Howard Hoyt came onboard after developing a three-decade long career establishing his reputation as the "founding father” of wholesale lending company, Union Federal Bank. He joined USA Wholesale from Fairway Independent Mortgage Corp., where he served as a divisional vice president.

He looks at the SunTrusts and Wells Fargos of the world who are leaving wholesale lending as firms leaving a trail of opportunity.

"They have different models than I do as a regional/and national player – a start-up if you will," he said. 

Hoyt believes the SunTrusts of the world are looking at incoming regulations like the qualified mortgage rule and changes to compensation models, which come out in January, and saying "the risk isn’t worth the reward.”

"And that’s okay with me," he added. "In my mind, it levels the playing field for guys like me. I don’t have to compete with those larger guys."

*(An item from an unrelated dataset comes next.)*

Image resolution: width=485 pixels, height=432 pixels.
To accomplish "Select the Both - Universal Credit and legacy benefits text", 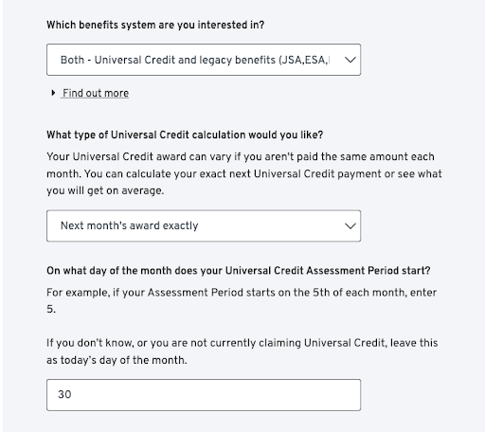I will 194,60.
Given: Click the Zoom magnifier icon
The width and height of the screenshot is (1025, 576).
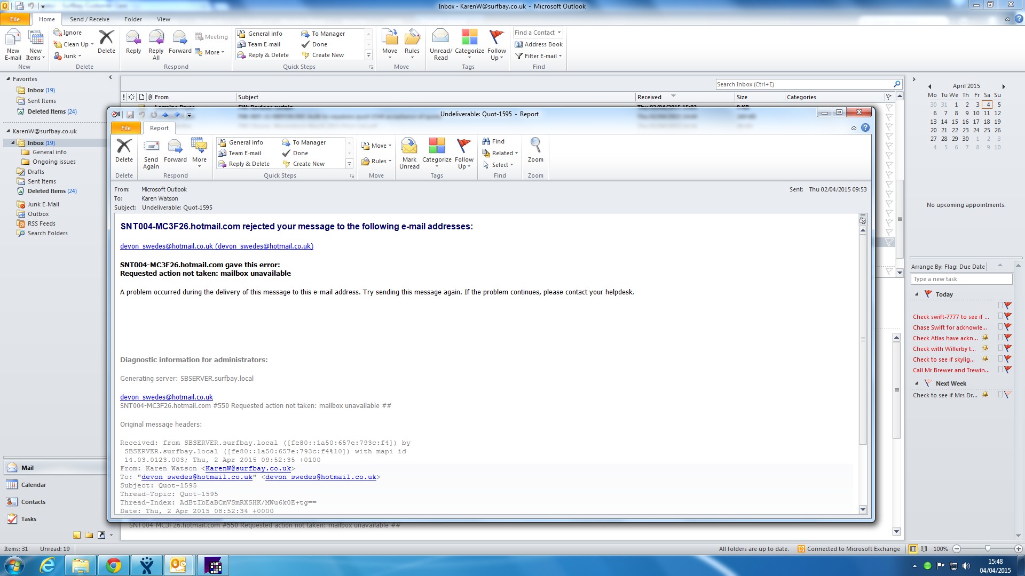Looking at the screenshot, I should point(535,145).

For smaller firms dedicated to fostering the relationships and the wholesale model, an exit of larger players can also mean no more competition with large depository institutions that can gain competitive advantages through lowering prices -- a practice supported by their higher streams of revenue.

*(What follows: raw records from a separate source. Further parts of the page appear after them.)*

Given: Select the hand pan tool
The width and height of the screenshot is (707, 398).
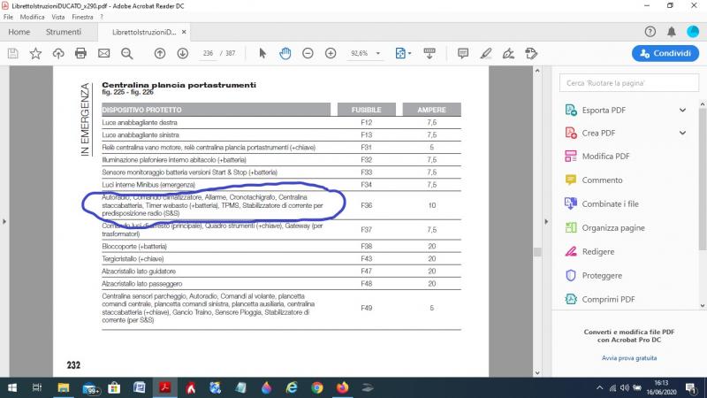Looking at the screenshot, I should point(285,53).
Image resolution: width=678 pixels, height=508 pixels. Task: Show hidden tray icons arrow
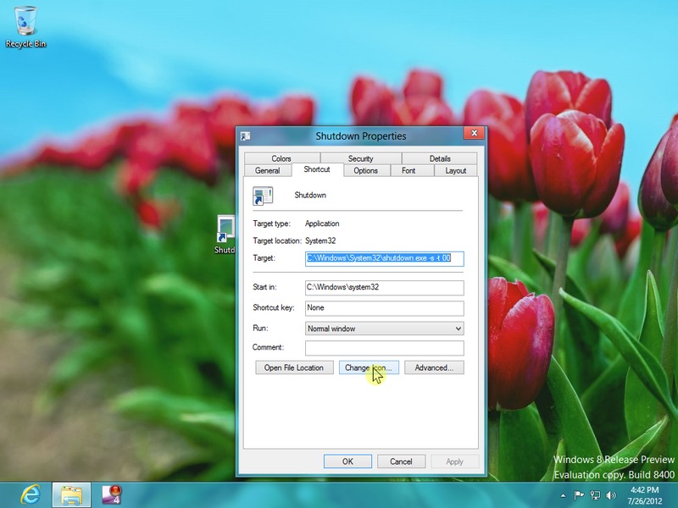pos(564,495)
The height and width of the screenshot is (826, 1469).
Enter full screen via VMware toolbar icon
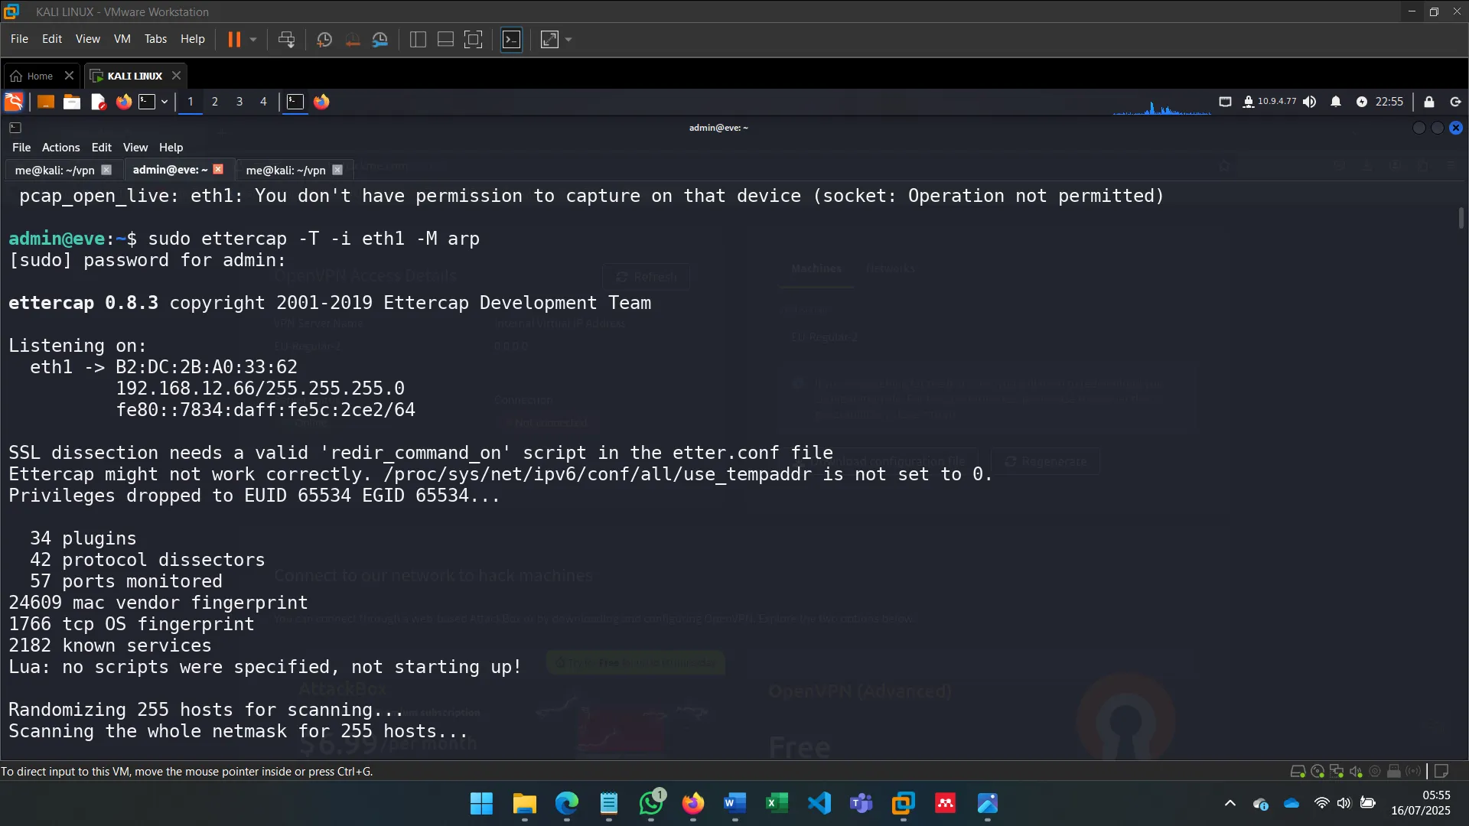474,39
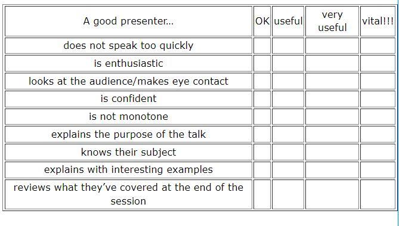Screen dimensions: 399x226
Task: Click the 'useful' column header
Action: click(x=288, y=21)
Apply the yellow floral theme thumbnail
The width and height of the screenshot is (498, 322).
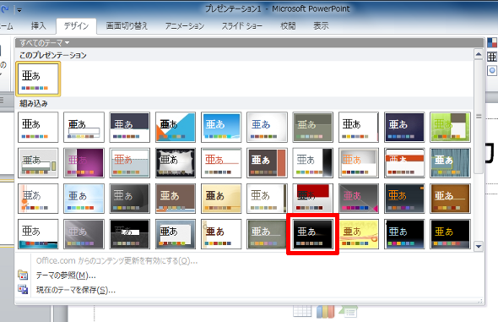tap(359, 234)
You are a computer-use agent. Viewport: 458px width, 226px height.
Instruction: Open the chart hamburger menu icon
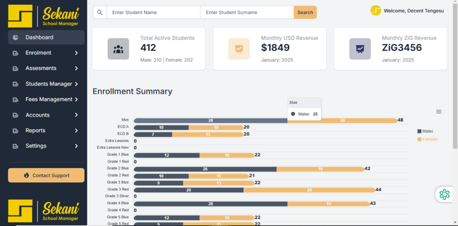pos(439,112)
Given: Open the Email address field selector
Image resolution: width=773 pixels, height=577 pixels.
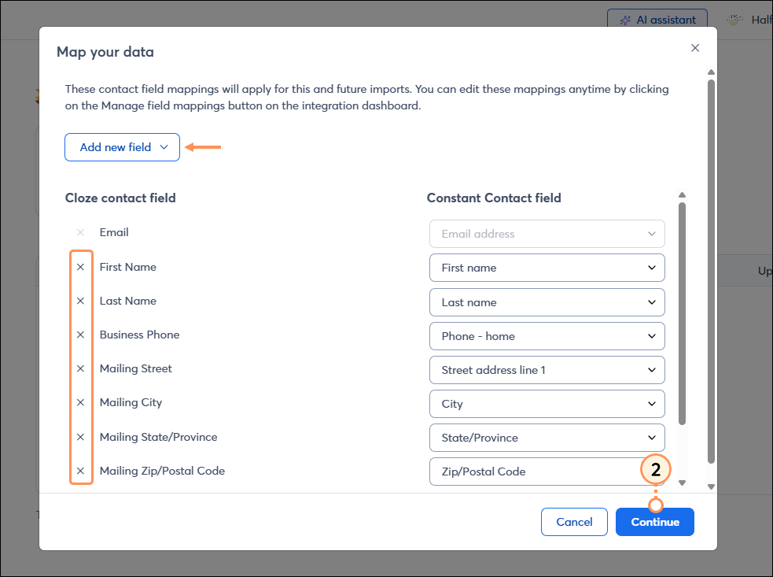Looking at the screenshot, I should click(x=547, y=234).
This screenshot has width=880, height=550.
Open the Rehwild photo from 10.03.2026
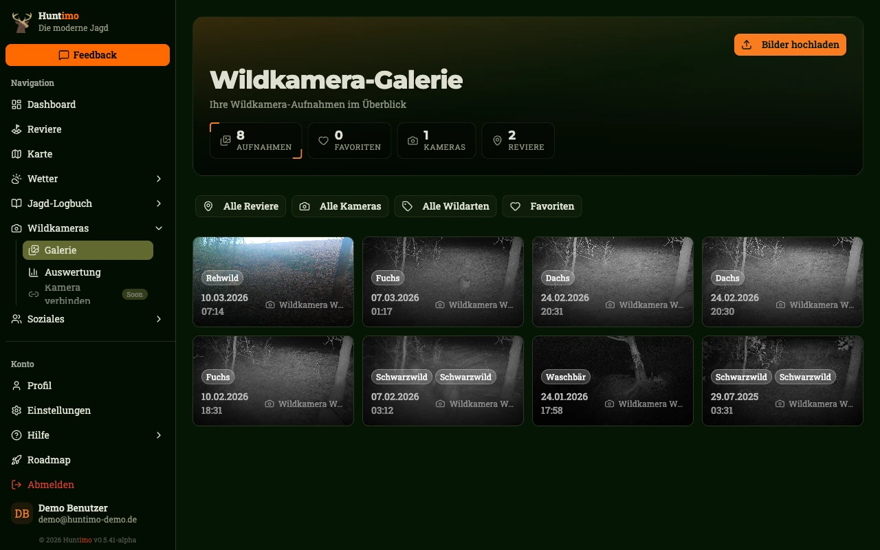click(x=273, y=282)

But SunTrust’s decision, which comes after EverBank (EVER) and numerous others decided to make the move, does send a signal that the market for some is not shifting for the better. Citi (C) in 2012 said it would no longer originate loans through its wholesale broker channels.

"It may put a nervous twitch in the mind of the broker," said Hoyt. Yet, he says, "The guys in the market today who have survived are much better trained and educated. We got rid of a lot of the folks who were not quite as keen in compliance and regulatory issues."

The broker lending exit is occurring as refis dry up, leaving a ton of overhead expense with nowhere to go right now, Hoyt points out amongst the larger players.

This is another factor prompting some of the exits, he believes.

But the broker model is still one Hoyt believes in. A broker can deliver a quality product to the secondary market at a lower cost than one could have had through the larger players' channel, he says.

For now, he's seeing diamonds in the rough, or what may more appropriately be called a larger playground to play on with the biggies making strategic exits.